第510話

 コッコちゃんを捕獲してから少しして、向こうもこちらの存在に段々と慣れてきたらしい。

 捕まえて体に異常が無いかどうかのチェックを終えた後に比べれば、近くにいてもウロウロしてくれるくらいには落ち着いていた。

 そんなコッコちゃんは今、ちょうど容器に入れたエサをつついているところだ。

 ニワトリは食用として太らせるのなら、穀物をドカドカと食べさせるといいらしいけれど、ペットとして飼うなら健康的なものを与えるに限る。

 先生たちもその面にはかなり配慮してくれているようで、曜日ごとに与えるものを変えているらしい。

 今日は野菜を与えることになっていて、くちばしでもスムーズに食べられるようにと小さくカットされたものが並んでいた。

 特に青菜は不足しがちなビタミンAを補うのに必須なようで、これが足りなくなると元気に走り回れなくなるかもしれないとのこと。

 難しいことはよく分からないけれど、とりあえずコッコちゃんがいい環境で暮らせているのならよしとしよう。


「でも、飼育委員になるのが今日でよかったよね」

「一日ズレてたら、餌がミミズみたいなやつやったもんな」

「ミミズみたいなやつ?」

「ミルワームだっけ? 餌としては適してるらしいけど、紫帆ちんが虫は触れないからさ」

「なっ?! 別に触れないわけやないし!」

「あ、足元に虫」

「ひっ?! って、何もおらんやん!」


 実に楽しそうに「ふふふ、見間違えちった〜♪」とニヤつく近藤さんに、紫帆さんは拳を握りしめながら近付いていく。

 2人を比べてしっかり者な方の紫帆さんが実は虫を怖がっている……なんて情報は、数少ない弱点なのかもしれないね。

 だからと言って、それをネタにりんごジュースを脅し取ったりはしないけれど、恥ずかしさからか顔を赤くしている姿はなかなかに貴重そうだ。


「でもさ、そうやって女の子っぽさ全開の紫帆ちんってめちゃくちゃ可愛いよ?」

「か、可愛くなくてええわ!」

「瑛斗くんもそう思うよね?」

「まあ、可愛いんじゃないかな」


 聞かれたことに素直に答えると、紫帆さんのチラ見の対象は近藤さんから僕へと変更される。

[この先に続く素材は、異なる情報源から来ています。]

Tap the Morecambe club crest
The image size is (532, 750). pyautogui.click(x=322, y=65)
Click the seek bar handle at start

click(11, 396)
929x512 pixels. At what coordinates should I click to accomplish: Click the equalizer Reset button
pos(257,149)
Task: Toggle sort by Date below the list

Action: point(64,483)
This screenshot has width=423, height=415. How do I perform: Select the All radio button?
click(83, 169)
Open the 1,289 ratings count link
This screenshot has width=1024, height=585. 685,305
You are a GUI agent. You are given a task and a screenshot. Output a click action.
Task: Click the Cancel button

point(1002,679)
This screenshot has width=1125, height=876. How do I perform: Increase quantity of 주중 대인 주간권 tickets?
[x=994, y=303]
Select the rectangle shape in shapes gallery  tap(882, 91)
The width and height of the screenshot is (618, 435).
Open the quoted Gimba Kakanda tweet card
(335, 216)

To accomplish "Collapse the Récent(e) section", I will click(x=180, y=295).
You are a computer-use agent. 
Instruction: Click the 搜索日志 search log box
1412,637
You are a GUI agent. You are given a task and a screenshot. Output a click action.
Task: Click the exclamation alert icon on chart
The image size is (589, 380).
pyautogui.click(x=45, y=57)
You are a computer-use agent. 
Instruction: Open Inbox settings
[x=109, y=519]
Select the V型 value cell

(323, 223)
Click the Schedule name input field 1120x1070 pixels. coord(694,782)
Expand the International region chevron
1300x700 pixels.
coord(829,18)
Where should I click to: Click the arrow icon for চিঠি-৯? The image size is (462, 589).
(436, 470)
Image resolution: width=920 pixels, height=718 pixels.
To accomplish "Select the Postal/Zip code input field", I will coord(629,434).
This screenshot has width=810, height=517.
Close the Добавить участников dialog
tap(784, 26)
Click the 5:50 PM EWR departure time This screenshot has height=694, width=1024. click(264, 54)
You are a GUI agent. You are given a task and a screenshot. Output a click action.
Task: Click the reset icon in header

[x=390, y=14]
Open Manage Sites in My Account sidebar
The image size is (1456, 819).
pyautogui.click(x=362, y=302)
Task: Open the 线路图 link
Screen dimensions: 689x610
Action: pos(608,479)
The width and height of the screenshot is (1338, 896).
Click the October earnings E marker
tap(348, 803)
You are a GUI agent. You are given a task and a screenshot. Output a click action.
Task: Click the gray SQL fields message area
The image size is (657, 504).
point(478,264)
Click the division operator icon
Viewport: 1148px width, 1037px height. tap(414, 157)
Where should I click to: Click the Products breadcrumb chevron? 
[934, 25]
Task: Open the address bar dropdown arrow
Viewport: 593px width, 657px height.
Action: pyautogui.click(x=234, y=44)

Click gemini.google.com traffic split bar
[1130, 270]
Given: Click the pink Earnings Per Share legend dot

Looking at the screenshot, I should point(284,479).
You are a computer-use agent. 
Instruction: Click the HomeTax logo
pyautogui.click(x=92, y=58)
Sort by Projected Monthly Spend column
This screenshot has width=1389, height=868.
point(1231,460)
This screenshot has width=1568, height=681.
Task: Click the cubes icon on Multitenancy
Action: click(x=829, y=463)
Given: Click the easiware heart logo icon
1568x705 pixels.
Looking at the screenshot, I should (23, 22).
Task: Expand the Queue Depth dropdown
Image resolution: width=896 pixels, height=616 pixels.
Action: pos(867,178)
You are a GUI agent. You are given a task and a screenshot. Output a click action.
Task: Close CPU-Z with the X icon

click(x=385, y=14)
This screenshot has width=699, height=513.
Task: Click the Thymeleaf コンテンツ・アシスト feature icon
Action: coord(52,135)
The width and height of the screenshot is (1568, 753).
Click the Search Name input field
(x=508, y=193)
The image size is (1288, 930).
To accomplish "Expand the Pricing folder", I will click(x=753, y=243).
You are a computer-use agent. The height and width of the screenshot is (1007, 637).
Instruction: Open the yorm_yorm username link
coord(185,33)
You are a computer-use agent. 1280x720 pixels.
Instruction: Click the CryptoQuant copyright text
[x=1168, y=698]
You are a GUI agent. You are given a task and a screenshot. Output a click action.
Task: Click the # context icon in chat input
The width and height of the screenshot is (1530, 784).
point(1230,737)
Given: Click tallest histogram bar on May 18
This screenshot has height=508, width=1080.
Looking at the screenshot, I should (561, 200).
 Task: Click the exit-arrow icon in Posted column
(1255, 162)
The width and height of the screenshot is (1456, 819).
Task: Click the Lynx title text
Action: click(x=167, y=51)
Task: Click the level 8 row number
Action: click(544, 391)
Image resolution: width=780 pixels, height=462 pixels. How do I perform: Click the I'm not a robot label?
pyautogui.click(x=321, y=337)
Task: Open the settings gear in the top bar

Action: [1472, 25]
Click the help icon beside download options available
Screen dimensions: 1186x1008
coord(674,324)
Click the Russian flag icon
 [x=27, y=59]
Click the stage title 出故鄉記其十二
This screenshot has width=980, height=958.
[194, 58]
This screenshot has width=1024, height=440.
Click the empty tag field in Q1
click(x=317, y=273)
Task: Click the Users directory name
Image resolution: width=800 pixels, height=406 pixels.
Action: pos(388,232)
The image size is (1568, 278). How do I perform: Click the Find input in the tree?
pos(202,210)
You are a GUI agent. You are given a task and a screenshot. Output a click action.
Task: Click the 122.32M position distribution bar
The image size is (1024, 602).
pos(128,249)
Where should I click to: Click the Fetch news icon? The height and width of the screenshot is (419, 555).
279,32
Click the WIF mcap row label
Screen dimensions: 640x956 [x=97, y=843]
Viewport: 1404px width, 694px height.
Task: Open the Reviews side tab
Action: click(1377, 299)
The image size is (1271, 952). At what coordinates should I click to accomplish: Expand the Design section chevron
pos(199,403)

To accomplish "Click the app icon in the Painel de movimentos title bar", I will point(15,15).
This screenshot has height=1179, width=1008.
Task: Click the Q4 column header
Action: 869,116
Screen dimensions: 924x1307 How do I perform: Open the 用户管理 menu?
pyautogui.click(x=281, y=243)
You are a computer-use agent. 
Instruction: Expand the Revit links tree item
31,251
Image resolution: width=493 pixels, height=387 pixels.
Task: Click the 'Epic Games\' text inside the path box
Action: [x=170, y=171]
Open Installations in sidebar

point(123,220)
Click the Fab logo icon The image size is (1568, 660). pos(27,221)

 その瞬間、全てを悟った。あえてこちらに話を振ることで、怒りの標的をなすり付ける作戦にまんまとはまったのだと。


「瑛斗くん、可愛くないやろ? なぁ?」

「えっと、やっぱり可愛くないかもしれない……」

「はぁ? 誰が可愛くないや、あほ!」

「これ、どっちも怒られるの?」


 睨まれたら最後、どう足掻いても理不尽に怒られる未来が確定したデスルート。

 ノベルゲームで言うところの、恋愛対象外だった幼馴染がヤンデレ化して包丁を突きつけられるシーン。

 推理ゲームで言うところの、明らかに凶器が写っているのに、フラグが立っていないせいで『ここには何も無い』と主人公が自我を持ち始めるシーン。

 レーシングゲームで言うところの、ゴールの手前で2位が来るまで止まり、ギリギリでゴールしたかと思ったらもう一周残っていたというシーン。

 それらと同じくらい、ハッピーなエンドを諦めざるを得ない状況だろう。……良い例えを用意したはずが、もっとわかりづらくなった気もするけれど。


「まあまあ、紫帆ちん。そんな怒らんといたげて。瑛斗くんは見る目がないだけだからさ」

「……そうなん?」

「紫帆ちんが可愛くないわけないじゃん。少なくとも、私は可愛いと思ってるし」

「もう、すーちんはいつもそうやっておべっかばっかり並べて……」

「お世辞なんか言ってないよ。紫帆ちんの顔は、私が世界一好きな顔なんだから」

「……うっさいわ、あほ」


 実に百合百合しい光景を見せつけられている僕が悪者みたいな扱いを受けていることには納得がいかないが、彼女たちの少し行き過ぎた仲良しが健在なら日本の未来は明るいだろう。

 そう思うことにた僕が、近くに来たコッコちゃんを撫でようとして手の甲をつつかれたことはまた別のお話。